The CBM Governor said there were indications of an easing recession in Europe, with the contraction in the manufacturing industry slowing in June and confidence in the economic outlook rising to a seven-month high.
“There are some signs of bottoming out,” Bonello said. “But I think it is premature to talk of a sustainable recovery. We still have to start on the rising path again; the return to potential growth rates is clearly going to be slow.”
Bonello said everything the ECB has done so far has been aimed at getting money markets functioning again, “and we are satisfied with the outcome so far.”

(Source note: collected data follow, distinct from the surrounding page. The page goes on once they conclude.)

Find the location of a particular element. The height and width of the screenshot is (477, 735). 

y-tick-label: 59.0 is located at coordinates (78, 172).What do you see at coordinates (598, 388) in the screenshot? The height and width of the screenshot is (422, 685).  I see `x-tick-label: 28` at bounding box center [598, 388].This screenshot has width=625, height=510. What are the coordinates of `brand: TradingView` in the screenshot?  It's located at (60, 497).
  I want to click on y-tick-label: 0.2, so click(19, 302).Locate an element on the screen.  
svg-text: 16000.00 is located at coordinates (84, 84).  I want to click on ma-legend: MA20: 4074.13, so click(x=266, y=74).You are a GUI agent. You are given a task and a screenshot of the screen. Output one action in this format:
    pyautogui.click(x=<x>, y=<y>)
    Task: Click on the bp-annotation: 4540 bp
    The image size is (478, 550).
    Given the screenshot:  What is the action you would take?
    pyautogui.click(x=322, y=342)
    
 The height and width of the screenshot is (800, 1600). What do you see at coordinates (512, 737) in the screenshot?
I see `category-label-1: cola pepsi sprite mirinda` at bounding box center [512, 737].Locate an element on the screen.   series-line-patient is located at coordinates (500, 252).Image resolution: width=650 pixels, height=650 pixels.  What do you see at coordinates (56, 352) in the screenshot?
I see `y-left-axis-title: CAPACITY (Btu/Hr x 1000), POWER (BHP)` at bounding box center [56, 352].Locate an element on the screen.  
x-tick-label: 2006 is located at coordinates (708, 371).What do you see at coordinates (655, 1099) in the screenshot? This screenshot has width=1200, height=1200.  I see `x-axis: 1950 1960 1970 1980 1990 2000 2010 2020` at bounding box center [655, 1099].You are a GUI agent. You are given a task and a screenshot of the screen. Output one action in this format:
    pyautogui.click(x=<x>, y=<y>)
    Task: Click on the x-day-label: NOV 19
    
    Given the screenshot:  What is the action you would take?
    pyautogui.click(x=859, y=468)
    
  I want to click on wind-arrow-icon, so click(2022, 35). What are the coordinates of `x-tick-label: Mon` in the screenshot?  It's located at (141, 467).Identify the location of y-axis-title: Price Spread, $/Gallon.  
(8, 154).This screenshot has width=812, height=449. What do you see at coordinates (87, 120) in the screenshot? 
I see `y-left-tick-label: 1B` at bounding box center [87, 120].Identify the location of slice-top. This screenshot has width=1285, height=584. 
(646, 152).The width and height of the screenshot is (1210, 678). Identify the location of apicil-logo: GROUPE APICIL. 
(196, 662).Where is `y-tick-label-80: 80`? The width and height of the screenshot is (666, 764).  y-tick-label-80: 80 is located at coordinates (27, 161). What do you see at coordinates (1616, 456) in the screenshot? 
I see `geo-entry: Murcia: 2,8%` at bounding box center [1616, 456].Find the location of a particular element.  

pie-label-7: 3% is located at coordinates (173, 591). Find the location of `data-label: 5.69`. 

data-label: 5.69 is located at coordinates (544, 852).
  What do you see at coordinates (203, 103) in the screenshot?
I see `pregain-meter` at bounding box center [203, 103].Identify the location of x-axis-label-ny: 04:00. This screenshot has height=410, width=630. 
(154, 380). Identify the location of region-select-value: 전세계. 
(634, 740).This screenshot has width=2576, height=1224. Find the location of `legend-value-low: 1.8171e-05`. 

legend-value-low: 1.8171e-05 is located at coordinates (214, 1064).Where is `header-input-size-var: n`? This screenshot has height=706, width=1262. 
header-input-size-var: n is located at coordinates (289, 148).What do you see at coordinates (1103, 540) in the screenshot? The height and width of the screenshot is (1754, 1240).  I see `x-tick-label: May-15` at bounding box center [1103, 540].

He explained how risk premiums “have fallen significantly along the yield curve and the lower interest rates have been passed on to both households and corporations.”
“But most importantly, inflation expectations over the medium to longer term remain firmly anchored in line with our price stability objectives, so we believe that our policy stance at this time is the right one,” he insisted.
The ECB last month predicted the economy of the 16 euro zone nations would contract about 4.6 per cent this year and only return to growth in mid-2010.
Despite the fact that the inflation rate fell to minus 0.1 per cent in June, Bonello insisted that the development of a deflationary spiral was unlikely.
“We expect the euro-area inflation rate to become positive again in the autumn,” he told Bloomberg. “The risk of deflation in the short to medium term is rather limited for the euro area at this time,” the CBM was quoted as saying.
In addition to the interest rate cut, the ECB had lent banks as much money as they wanted and started buying €60 billion of covered bonds in an effort to stem the worst recession since World War II.
However, the measures taken by the ECB paled in comparison with the monetary polices of the US Federal Reserve and Bank of England, which have lowered their key rates to close to zero and launched asset-purchase programs almost 20 times the size of the ECB’s.